Miscellaneous quotes and collected thoughts

Here are some collected thoughts and quotes I grabbed overtime from different places.


“The cold water doesn't get warmer if you jump late.” 

“You don't need more intensity; you need more consistency. Intensity impresses; consistency transforms.”

“We want the outcome, but we need the journey."

Your body reflects what you eat. Your mind reflects what you consume. 

For a healthy body, choose whole foods. For a sharp mind, choose lasting knowledge. 

“Being powerful is like being a lady. If you have to tell people you are, you aren’t.”

It is not necessary to agree on everything in order to show kindness. Calm silence, sincerity, and courteous words, whether one is agreeing or disagreeing with others, mark the person who knows how to behave.

“Courage is knowing it might hurt, and doing it anyway. Stupidity is the same. And that's why life is hard.” 
— Jeremy Goldberg 

“Things turn out best for the people who make the best of the way things turn out.”

So much can be accomplished in one focused hour, especially when that hour is part of a routine, a sacred rhythm that becomes part of your daily life.

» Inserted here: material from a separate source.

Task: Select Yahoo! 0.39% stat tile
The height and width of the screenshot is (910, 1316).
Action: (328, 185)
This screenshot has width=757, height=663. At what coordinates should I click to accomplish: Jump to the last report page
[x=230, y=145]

“The truth shrinks as the crowd grows. Smaller groups are more likely to find truth than larger ones.” 

“No one ever made a decision because of a number. They need a story.” 
— Daniel Kahneman 

“The best way to think is to write.” 

“You don't need more intensity, you need more consistency. Intensity impresses; consistency transforms.” 

“The right time was yesterday. The best time is now.” 

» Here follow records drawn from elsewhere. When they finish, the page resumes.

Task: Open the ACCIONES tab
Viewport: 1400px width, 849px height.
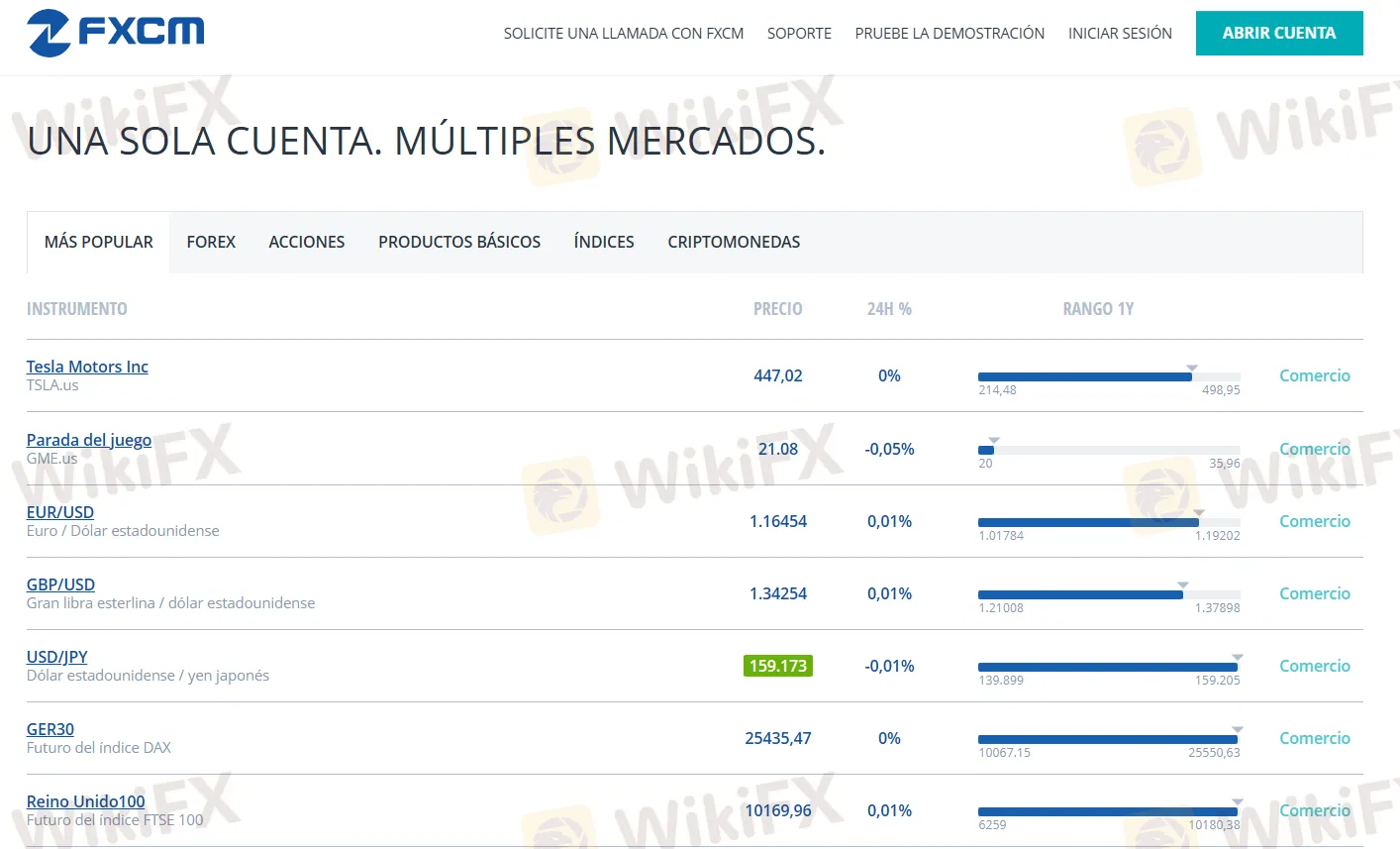Action: [x=306, y=242]
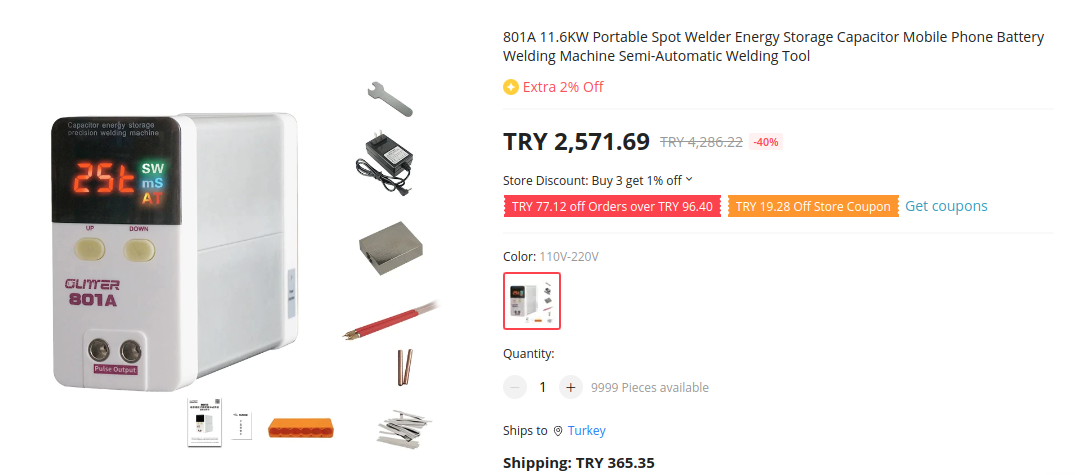Select the 110V-220V color option swatch
Screen dimensions: 1075x475
[532, 300]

Time expands when we eliminate interruptions—our attention, not the clock, ultimately limits what we can achieve.

Data Noise Vs Signal ratio:

The more frequently you look at data, the more noise you are disproportionally likely to get (rather than the valuable part, called the signal); hence the higher the noise-to-signal ratio. 

And there is a confusion which is not psychological at all, but inherent in the data itself. Say you look at the information on a yearly basis, for stock prices, or the fertilizer sales of your father-in-law’s factory, or inflation numbers in Vladivostok. Assume further that for what you are observing, at a yearly frequency, the ratio of signal to noise is about one to one (half noise, half signal)—this means that about half the changes are real improvements or degradations, the other half come from randomness. This ratio is what you get from yearly observations. 

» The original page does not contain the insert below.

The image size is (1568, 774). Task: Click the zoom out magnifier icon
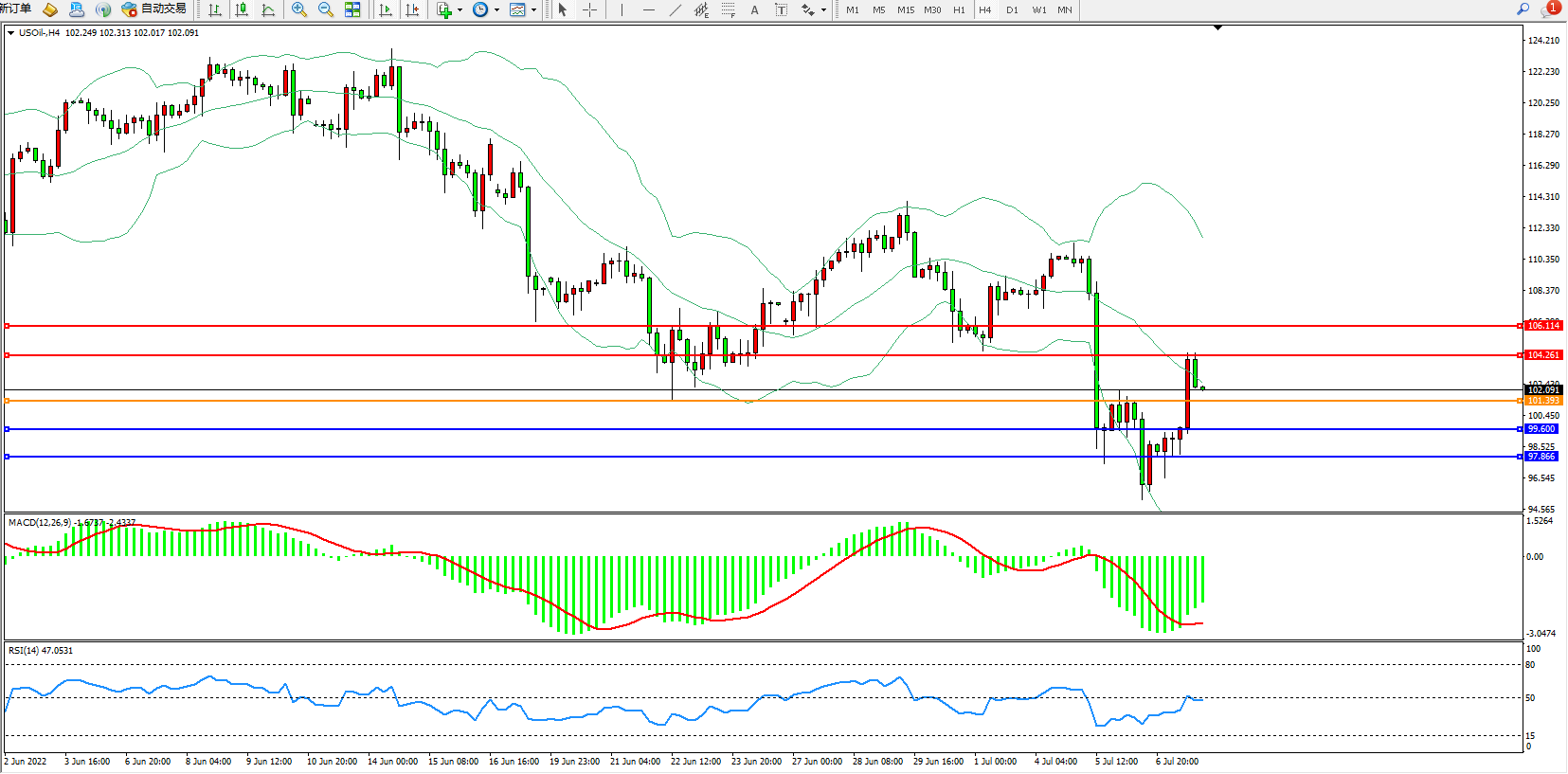(326, 9)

But if you look at the very same data on a daily basis, the composition would change to 95 percent noise, 5 percent signal. And if you observe data on an hourly basis, as people immersed in the news and market price variations do, the split becomes 99.5 percent noise to 0.5 percent signal. That is two hundred times more noise than signal—which is why anyone who listens to news (except when very, very significant events take place) is one step below sucker.